__Exercise description__. Reproduce exactly the lines of the material beneath, from the line that contains "Click the underlined" to the line that contains "Task: Toggle the target", both included, and no other lines.
++++++++
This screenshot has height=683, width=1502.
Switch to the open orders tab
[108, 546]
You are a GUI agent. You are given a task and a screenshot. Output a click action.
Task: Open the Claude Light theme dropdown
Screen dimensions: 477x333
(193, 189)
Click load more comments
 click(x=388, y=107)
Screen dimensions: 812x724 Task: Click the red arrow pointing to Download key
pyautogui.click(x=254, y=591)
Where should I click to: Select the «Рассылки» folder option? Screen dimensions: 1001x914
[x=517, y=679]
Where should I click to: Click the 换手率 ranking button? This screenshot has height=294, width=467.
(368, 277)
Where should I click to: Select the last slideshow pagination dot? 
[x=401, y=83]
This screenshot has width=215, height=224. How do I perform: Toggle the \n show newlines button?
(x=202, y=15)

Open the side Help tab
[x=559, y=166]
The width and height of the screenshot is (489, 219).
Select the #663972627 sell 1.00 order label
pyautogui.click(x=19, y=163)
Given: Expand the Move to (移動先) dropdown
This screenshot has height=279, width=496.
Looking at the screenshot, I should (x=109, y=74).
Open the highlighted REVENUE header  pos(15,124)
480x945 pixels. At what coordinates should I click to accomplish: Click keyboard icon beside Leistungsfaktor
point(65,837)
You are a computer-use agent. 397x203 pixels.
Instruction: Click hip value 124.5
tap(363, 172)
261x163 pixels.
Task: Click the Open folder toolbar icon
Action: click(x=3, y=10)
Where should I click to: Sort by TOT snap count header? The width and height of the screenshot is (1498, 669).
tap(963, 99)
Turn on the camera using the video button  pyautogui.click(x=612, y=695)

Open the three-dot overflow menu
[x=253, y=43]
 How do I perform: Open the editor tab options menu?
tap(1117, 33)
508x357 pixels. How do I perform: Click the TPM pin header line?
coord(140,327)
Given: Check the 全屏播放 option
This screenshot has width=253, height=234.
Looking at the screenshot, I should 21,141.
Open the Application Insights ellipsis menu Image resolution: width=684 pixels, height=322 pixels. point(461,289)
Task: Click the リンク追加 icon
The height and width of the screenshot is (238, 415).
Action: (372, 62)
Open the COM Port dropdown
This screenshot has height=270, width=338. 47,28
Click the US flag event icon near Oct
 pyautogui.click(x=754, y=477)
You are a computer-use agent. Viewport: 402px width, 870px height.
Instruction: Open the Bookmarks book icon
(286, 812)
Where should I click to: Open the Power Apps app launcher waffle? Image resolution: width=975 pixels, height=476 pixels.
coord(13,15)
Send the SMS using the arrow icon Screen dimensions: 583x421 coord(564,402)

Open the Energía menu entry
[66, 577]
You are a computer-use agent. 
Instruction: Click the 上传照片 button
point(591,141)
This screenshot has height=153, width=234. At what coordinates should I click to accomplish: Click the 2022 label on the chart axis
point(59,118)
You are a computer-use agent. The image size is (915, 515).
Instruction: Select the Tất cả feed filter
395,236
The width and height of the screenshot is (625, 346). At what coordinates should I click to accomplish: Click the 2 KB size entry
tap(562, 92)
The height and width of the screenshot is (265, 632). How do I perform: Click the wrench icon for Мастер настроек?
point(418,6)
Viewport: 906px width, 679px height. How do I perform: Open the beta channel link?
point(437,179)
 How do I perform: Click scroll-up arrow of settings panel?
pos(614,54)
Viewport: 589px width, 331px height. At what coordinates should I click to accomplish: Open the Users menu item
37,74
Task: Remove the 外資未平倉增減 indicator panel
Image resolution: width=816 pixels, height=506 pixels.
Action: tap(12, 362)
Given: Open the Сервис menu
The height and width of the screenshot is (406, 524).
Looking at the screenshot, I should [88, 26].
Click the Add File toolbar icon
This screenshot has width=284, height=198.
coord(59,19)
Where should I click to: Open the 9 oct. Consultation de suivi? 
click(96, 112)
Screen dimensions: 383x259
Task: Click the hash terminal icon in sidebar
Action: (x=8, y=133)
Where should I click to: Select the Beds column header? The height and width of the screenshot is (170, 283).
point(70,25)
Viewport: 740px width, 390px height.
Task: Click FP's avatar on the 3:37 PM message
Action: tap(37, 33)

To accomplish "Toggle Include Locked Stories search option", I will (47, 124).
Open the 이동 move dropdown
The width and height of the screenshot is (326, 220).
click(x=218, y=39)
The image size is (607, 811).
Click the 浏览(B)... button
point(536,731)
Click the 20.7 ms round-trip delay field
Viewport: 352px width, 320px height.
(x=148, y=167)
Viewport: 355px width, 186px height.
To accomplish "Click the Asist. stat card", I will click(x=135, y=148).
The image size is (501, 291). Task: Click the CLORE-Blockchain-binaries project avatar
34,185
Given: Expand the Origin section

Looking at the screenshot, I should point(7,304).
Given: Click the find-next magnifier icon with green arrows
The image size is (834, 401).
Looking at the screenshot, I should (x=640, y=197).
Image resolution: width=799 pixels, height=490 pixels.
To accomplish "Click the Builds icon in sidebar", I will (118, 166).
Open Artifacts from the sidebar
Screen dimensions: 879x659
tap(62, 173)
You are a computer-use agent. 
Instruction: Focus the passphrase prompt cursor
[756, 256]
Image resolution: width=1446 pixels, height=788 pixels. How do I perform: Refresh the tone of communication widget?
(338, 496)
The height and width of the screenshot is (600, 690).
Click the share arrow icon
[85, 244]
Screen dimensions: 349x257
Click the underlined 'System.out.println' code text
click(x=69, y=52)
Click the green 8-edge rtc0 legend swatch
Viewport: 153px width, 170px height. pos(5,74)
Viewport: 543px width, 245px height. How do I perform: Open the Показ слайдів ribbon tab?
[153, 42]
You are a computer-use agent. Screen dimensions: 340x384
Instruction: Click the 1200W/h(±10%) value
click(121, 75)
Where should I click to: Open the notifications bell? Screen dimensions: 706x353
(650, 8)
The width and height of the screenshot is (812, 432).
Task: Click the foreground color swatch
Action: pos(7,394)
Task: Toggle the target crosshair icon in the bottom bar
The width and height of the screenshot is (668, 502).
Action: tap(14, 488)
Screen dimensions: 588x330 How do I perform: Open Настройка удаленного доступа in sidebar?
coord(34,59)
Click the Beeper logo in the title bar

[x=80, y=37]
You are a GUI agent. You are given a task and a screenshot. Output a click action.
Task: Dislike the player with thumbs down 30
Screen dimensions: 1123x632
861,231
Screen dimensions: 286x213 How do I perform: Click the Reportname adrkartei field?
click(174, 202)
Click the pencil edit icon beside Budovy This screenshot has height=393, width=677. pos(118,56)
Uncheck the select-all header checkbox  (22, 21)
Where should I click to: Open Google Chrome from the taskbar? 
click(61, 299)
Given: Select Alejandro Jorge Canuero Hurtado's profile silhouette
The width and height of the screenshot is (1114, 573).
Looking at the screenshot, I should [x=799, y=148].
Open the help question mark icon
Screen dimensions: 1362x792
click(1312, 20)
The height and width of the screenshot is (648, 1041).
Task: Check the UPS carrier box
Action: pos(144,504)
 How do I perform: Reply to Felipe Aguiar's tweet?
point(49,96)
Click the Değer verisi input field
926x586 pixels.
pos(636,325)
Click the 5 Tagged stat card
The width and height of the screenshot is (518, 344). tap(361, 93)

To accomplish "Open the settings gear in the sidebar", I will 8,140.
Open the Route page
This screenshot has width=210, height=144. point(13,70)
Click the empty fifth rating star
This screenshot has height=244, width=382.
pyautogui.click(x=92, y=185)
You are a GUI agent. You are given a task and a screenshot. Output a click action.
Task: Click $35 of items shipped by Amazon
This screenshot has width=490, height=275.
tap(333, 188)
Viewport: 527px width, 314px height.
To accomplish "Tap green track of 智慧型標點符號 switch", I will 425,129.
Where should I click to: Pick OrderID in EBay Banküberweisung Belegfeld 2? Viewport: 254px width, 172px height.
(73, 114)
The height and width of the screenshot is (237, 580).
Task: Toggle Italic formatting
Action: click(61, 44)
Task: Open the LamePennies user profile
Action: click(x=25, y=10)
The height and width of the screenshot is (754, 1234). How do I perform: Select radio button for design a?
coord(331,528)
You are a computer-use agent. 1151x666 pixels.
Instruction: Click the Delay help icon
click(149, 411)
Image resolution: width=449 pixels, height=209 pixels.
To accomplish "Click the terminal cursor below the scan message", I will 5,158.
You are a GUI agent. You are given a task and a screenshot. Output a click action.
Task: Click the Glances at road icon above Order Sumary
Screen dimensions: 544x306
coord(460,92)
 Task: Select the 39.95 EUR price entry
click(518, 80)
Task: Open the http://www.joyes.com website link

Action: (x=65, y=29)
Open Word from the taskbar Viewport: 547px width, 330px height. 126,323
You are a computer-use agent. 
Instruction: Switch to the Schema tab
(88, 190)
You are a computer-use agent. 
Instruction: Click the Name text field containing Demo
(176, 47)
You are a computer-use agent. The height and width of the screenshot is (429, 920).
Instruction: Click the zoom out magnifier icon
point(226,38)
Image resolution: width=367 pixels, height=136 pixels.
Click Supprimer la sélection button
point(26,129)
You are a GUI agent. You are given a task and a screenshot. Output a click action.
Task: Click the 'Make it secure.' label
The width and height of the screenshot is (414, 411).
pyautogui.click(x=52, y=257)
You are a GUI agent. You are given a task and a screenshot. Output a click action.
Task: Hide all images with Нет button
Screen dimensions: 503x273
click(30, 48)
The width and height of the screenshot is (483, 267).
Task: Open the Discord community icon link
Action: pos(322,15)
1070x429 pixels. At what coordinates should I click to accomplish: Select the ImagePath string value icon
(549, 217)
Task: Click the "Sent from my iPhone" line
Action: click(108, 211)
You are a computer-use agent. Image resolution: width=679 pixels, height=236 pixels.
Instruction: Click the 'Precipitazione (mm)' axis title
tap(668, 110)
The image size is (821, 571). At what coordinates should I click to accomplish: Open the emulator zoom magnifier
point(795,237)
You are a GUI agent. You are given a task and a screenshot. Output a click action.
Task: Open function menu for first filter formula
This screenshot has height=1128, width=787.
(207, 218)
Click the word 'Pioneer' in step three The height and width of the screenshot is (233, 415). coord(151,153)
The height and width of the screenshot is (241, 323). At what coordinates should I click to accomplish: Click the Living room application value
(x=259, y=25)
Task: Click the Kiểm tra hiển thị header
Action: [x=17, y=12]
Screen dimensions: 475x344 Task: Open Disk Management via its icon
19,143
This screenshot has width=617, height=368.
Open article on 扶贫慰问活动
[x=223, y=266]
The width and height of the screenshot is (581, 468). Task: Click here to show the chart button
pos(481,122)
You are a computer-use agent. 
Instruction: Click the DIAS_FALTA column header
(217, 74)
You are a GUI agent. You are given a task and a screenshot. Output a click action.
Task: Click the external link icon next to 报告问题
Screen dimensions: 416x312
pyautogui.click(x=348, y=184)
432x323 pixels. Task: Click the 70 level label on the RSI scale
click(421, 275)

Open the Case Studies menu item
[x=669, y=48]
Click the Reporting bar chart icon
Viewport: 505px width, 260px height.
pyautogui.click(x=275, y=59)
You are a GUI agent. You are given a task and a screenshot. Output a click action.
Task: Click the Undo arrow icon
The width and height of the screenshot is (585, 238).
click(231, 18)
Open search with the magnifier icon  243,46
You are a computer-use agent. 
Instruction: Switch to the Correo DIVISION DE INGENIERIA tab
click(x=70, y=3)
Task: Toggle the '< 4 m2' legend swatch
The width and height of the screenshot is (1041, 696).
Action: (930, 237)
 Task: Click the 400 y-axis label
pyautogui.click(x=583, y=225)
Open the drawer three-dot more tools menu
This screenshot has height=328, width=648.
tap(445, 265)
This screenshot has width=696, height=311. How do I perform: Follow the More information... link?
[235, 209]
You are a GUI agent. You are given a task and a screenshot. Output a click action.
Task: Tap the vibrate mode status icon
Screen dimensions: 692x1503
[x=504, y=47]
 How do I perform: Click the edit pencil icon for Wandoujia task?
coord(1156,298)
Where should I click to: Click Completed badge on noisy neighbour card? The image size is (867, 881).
++++++++
__Result of the exercise__.
Click the underlined 'System.out.println' code text
click(x=69, y=52)
Click the green 8-edge rtc0 legend swatch
Viewport: 153px width, 170px height. pos(5,74)
Viewport: 543px width, 245px height. How do I perform: Open the Показ слайдів ribbon tab?
[153, 42]
You are a computer-use agent. Screen dimensions: 340x384
Instruction: Click the 1200W/h(±10%) value
click(121, 75)
Where should I click to: Open the notifications bell? Screen dimensions: 706x353
(650, 8)
The width and height of the screenshot is (812, 432).
Task: Click the foreground color swatch
Action: pos(7,394)
Task: Toggle the target crosshair icon in the bottom bar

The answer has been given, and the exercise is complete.